'Türkülerle gömün beni'

Yeni nesil O’nu ressam, sanatçı olarak tanır.

Biz gazeteciler ise O’nu son yıllarda yetişmiş çok önemli bir gazeteci, röportaj ustası, foto muhabiri, fotoğraf sanatçısı olarak biliriz.

Bizlere Güneydoğu Anadolu’yu, Doğu Anadolu’yu öğreten gazeteci, röportajcı…

Ayrıca, korkusuz, mangal yürekli bir adam…

Bülent Ecevit’in Arayış Dergisini çıkarıyorduk. Ecevit’in Arayış’ta yazması, danışmanlık yapması 12 Eylül yönetimince yasaklanmıştı.

Baki Özilhan gidip bir röportaj yapmıştı.

Ecevit’ten sonra, kimi yazarlar teker teker bırakıp giderken, O, her hafta yazmaya başlamıştı. Korkmadan, 12 Eylül’ü acımasızca eleştirerek.

Büyük usta Fikret Otyam’dan söz ediyorum. Fikret ağabeyimden.

İlk kez ondan öğrendik, Berfin, Berfu, Şevda, Dilan gibi isimleri. Türkçe bilmeyen bölge insanının sıkıntılarını, acılarını, ağa baskısını…

Bölgede okul olmadığını, elektriğin ne olduğunun bilinmediğini de yaptığı röportajlardan algıladık.

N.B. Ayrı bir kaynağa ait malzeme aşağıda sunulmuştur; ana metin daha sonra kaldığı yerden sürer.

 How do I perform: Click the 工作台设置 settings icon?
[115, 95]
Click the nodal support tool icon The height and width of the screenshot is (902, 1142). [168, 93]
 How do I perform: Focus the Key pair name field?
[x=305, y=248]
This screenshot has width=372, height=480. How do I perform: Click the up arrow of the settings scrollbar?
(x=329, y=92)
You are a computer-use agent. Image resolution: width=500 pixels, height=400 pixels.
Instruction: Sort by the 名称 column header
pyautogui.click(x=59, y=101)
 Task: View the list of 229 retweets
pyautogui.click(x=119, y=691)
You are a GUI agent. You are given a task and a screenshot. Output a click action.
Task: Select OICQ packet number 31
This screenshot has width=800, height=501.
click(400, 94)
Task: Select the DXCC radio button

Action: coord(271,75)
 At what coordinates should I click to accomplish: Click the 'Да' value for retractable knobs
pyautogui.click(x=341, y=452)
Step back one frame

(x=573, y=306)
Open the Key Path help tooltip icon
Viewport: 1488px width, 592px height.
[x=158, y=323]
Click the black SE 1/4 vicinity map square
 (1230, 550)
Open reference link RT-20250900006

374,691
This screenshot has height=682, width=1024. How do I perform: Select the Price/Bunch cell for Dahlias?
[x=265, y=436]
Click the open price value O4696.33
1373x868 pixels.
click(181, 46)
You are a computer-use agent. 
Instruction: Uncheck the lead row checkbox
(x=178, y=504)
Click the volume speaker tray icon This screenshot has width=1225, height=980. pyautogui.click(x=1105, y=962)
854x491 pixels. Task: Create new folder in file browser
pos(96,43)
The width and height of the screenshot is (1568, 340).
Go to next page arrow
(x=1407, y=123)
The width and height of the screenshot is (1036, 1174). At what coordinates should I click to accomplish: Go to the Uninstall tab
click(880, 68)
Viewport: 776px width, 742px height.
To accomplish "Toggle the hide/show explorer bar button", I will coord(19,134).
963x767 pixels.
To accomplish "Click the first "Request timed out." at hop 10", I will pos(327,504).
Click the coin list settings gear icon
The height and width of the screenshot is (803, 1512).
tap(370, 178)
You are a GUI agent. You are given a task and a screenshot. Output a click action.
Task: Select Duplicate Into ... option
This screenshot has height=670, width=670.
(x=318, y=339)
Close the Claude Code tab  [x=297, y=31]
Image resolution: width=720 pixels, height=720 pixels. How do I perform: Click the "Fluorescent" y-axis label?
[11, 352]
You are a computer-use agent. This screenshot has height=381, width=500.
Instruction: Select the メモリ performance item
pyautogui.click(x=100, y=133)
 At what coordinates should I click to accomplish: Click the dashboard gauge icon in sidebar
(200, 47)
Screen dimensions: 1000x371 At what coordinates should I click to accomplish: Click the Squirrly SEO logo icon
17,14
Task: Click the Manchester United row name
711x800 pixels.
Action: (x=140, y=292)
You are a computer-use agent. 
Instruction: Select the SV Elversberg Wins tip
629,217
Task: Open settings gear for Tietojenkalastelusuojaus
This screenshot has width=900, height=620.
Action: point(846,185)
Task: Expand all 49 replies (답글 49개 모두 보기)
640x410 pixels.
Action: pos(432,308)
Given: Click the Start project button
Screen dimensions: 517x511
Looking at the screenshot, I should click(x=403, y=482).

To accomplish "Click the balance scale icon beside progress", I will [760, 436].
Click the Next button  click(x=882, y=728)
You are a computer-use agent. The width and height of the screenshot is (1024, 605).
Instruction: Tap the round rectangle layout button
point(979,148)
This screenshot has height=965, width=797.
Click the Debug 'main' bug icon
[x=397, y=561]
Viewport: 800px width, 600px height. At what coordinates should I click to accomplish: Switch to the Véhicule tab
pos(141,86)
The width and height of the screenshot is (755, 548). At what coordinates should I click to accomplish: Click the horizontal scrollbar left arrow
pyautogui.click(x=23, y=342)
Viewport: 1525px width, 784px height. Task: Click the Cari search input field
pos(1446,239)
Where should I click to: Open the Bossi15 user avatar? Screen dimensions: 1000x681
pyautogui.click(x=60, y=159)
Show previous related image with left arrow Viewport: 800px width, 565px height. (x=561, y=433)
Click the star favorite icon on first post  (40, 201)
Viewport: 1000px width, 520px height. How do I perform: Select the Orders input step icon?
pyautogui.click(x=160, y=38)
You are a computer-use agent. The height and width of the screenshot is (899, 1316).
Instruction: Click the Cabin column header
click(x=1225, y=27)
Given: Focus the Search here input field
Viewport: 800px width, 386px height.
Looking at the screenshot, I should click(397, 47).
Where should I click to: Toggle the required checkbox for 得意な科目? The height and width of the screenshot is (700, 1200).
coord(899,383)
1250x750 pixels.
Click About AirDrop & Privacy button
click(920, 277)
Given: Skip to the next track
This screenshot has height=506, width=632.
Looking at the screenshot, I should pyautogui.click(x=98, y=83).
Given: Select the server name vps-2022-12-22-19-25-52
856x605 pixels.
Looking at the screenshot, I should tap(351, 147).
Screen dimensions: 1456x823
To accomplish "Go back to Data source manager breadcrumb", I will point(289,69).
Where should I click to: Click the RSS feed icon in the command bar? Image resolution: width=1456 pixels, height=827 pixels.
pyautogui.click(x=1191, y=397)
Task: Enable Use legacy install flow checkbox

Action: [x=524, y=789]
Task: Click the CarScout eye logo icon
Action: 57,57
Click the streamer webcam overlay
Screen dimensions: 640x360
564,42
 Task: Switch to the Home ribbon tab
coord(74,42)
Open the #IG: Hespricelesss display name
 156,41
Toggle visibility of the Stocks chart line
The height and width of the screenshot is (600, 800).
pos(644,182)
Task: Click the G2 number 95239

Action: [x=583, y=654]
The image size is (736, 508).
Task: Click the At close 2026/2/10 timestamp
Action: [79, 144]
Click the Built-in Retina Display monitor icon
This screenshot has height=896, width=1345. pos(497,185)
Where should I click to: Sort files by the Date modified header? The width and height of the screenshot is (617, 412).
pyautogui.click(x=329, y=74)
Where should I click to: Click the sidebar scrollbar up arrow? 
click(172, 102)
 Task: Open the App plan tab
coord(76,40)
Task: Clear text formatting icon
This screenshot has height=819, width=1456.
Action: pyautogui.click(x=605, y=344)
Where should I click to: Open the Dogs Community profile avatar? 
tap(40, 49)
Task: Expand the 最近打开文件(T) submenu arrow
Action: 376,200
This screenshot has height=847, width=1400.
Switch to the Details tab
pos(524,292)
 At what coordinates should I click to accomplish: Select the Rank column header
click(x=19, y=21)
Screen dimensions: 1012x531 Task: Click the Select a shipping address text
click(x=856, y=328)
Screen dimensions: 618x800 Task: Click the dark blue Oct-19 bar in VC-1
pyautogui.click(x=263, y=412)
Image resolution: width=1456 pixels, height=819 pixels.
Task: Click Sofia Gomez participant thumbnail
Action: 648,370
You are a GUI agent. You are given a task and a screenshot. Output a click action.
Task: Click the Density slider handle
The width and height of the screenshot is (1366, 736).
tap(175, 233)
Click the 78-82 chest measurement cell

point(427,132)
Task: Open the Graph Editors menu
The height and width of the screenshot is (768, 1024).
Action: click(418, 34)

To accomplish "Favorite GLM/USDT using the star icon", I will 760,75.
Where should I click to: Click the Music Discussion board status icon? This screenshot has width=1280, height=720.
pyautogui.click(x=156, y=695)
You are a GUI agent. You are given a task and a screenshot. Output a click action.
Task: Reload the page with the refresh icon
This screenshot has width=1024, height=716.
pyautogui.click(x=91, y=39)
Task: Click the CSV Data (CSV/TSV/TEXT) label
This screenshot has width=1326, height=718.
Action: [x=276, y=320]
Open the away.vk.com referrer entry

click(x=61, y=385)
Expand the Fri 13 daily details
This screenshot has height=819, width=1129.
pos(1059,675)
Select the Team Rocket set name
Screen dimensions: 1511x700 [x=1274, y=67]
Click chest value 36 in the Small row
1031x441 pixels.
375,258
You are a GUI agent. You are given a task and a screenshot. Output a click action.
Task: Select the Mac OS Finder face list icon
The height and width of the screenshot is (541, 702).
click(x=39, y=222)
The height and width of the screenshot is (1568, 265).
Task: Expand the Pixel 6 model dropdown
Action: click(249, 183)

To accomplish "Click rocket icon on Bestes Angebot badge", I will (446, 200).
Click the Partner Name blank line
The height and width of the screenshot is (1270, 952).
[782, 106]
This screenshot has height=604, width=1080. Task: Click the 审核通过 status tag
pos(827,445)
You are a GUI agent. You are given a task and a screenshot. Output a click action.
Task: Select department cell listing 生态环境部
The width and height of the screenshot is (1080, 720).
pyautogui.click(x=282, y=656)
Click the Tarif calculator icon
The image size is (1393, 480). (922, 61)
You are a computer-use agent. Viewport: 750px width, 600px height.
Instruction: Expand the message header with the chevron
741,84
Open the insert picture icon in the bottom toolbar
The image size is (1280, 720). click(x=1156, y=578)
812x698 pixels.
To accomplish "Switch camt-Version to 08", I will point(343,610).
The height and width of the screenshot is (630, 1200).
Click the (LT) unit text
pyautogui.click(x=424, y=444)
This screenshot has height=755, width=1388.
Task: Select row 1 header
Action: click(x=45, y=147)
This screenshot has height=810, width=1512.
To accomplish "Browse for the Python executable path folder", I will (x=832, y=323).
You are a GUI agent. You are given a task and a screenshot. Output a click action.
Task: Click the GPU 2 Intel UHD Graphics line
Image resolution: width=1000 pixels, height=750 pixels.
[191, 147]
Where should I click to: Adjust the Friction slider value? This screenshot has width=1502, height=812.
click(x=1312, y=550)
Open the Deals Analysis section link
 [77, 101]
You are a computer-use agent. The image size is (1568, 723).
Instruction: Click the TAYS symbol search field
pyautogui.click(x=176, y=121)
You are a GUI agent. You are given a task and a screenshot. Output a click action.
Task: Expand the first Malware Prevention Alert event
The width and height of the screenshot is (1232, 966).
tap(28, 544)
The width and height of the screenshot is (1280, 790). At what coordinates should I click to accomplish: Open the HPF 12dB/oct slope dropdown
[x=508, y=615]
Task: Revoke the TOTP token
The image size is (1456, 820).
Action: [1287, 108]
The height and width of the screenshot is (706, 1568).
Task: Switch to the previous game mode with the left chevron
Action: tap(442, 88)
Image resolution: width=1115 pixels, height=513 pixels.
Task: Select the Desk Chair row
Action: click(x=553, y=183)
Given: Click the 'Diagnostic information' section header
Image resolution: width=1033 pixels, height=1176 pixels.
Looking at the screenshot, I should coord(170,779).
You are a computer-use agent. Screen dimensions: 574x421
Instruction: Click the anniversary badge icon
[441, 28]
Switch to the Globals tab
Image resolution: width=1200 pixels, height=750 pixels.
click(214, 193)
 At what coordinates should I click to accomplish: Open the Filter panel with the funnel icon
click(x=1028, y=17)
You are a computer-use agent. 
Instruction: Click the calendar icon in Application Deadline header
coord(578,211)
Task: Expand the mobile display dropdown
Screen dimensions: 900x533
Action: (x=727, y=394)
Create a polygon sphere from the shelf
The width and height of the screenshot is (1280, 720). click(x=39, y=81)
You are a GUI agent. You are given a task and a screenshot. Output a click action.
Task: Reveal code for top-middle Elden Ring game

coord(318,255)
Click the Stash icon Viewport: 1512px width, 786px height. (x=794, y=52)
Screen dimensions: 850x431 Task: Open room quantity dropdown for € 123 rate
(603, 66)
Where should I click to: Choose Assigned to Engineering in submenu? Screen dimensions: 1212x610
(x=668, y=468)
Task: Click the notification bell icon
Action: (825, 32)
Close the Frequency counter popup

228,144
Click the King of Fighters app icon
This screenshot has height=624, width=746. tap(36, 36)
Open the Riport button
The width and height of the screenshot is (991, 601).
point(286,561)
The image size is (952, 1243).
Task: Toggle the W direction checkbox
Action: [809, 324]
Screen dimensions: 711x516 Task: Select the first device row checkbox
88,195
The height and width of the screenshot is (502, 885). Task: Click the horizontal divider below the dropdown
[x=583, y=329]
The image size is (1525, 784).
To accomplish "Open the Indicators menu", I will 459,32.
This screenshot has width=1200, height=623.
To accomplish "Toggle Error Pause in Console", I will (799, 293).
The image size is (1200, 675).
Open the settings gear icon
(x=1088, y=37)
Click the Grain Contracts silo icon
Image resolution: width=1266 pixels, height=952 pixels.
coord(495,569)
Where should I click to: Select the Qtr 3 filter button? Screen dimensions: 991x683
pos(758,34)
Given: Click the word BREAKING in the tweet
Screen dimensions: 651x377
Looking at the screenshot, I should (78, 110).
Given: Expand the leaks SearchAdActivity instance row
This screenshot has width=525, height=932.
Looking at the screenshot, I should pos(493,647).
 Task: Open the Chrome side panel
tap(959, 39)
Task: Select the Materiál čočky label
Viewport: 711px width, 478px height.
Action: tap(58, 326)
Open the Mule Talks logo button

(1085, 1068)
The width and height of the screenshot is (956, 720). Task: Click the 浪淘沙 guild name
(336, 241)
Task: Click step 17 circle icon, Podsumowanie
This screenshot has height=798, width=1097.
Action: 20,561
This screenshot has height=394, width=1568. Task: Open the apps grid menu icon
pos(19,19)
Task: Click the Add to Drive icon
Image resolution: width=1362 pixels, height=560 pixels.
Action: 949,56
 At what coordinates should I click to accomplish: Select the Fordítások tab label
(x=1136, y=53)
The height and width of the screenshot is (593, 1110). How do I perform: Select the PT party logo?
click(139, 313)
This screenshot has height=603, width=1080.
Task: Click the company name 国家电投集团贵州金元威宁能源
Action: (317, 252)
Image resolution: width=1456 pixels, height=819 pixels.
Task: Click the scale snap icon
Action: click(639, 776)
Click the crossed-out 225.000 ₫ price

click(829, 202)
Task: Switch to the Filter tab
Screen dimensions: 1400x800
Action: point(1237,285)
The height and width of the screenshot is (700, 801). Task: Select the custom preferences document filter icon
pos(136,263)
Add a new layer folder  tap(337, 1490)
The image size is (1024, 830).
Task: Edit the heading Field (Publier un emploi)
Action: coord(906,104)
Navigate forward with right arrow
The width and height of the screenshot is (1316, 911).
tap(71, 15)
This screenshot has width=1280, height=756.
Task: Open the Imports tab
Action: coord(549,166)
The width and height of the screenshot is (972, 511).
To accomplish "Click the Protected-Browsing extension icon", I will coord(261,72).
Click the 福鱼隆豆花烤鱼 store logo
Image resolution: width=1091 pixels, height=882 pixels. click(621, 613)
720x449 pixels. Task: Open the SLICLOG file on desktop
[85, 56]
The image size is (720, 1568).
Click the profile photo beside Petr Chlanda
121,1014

Usta, orada gördüklerini, hissettiklerini sonraları da kitaplaştırdı ve o insanları anlamamız için bize ışık tuttu.

Kitaplarından bir bölümü şöyle ustanın:
Ha bu diyar, Gide gide, Uy Babo (1962), Hu Dost, 40 Yıl Önce 40 Yıl Sonra, Kara Sevdam Anadolum, Mayınlar Çiçek Açmaz, Mayınlı Topraklar Üzerinde, Kanlı Gömlekler, Adı Yemendi, Harran Koçaklaması, Ceylanlar Suya İndi, Arkadaşım Orhan Kemal ve Mektupları, Pavli Kardeş, Ağlama Anam Şu Bizim Gazipaşa, İsmet Paşalı Yıllar, Can Pazarı,

Ey Samandağ Samandağ

Ancak, onun yazdıklarını siyasilerimiz yanlış anlamış olacaklar ki, bir türlü kürt yurttaşlarımızın sorunlarına çare bulmadılar, belki de bulmak istemediler.

Bu günleri yıllar önce bize gösteren Fikret usta artık yok. O’nu dün sonsuzluğa uğurladık, bedenini ise Hacı Bektaş’ta isteği üzerine türkülerle uğurladık.

Bu arada onlarca şehidi de ağıtlarla…

Terörün en üst noktalara tırmandığı bugünlerde, Fikret ağabeyin kitaplarını okuyup okumadığını bilmediğim Ahmet Davutoğlu ile hem röportajlarını hem de kitaplarını okuduğundan emin olduğum Kemal Kılıçdaroğlu bir araya gelip, kurulacak koalisyonu ve işlevini tartıştılar.

En azından masadan kalkmadılar, yediden bir araya gelecekler.

Yapılmayan açıklamalardan anlaşıldığı kadarı ile CHP; her şeyden önce Türkiye’de terörle mücadelenin nasıl yapılması gerektiği ve sorunun çözüm şekli üzerinde durmuş toplantıda.

Kılıçdaroğlu, MYK’nın dünkü toplantısının ardından, bugün TBMM Grubuna, yarın da Parti Meclisi’ne, Davutoğlu da yetkili kurullarına bilgi verecek.